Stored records
********************
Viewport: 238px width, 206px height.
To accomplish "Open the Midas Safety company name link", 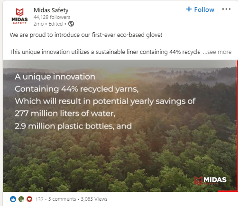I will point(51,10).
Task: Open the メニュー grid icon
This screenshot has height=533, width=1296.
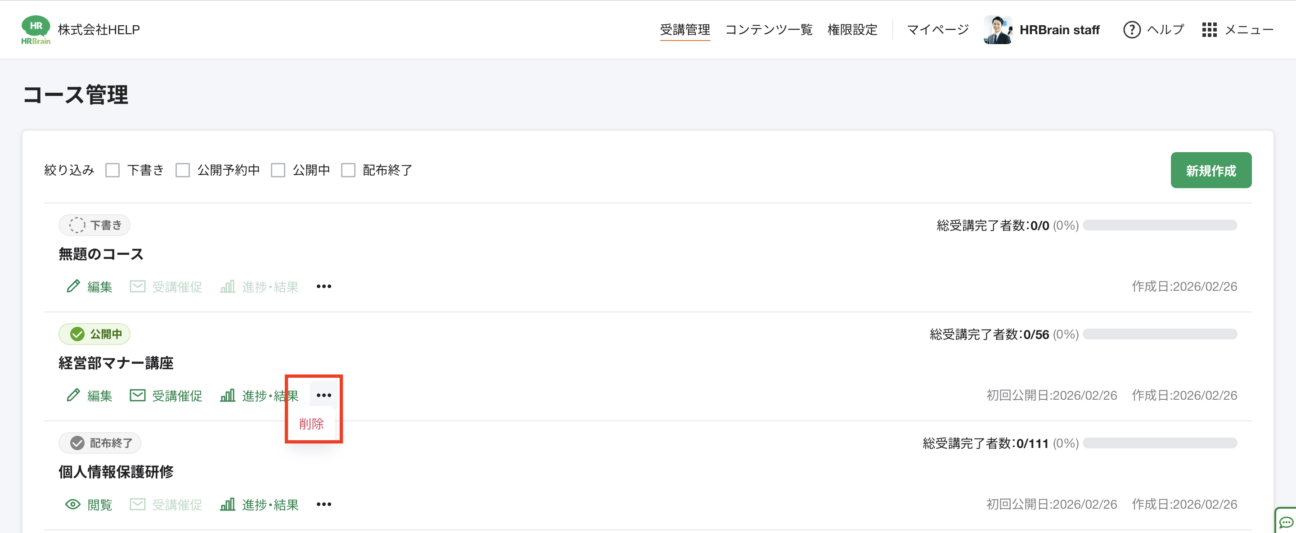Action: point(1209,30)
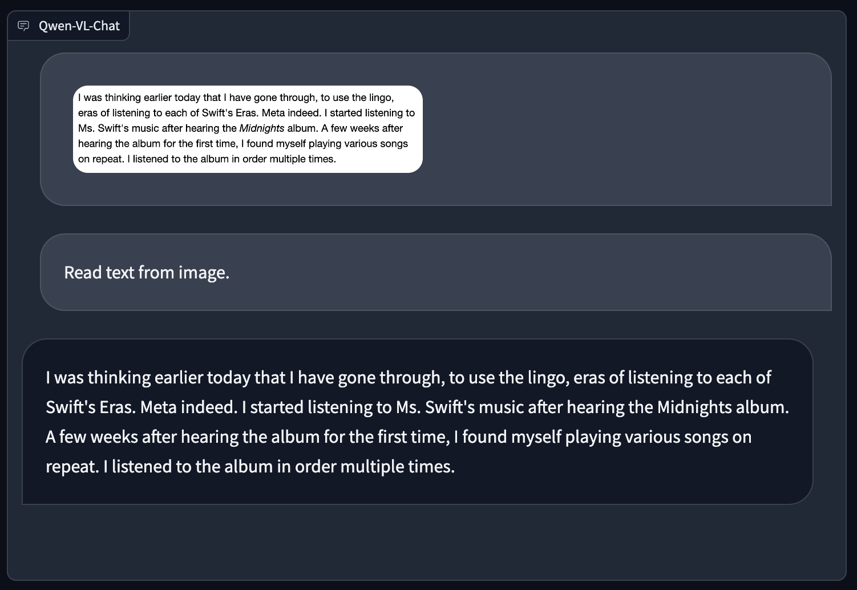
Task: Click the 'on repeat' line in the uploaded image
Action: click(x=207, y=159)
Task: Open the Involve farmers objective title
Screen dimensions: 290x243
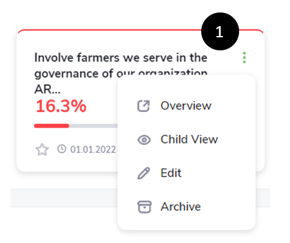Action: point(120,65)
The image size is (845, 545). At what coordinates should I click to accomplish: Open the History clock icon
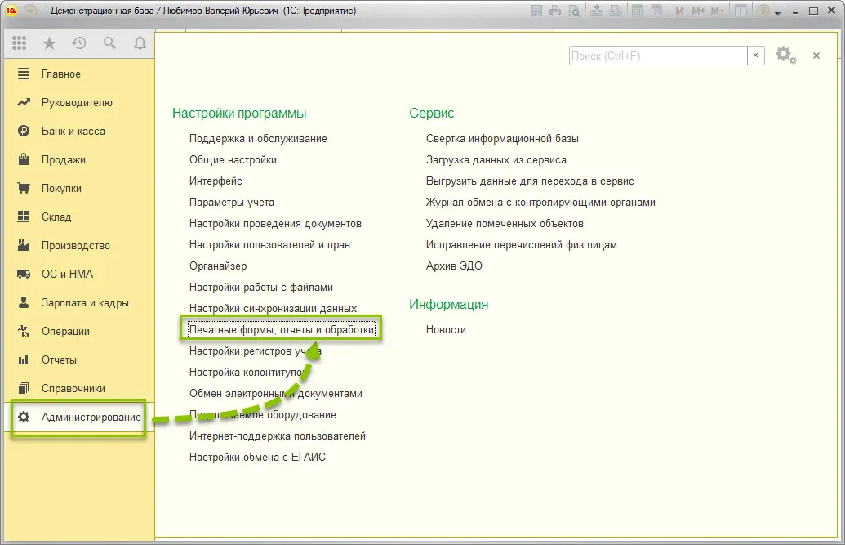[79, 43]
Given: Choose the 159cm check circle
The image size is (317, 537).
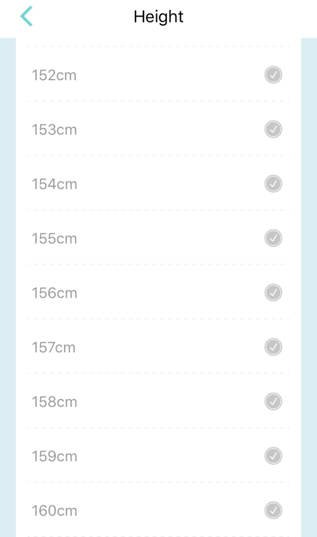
********************
The task — Copy exactly the lines that run from the line containing "Given: Choose the 159cm check circle" to the end of the data, keeping both end lines and dropping every picture.

Response —
Given: Choose the 159cm check circle
The image size is (317, 537).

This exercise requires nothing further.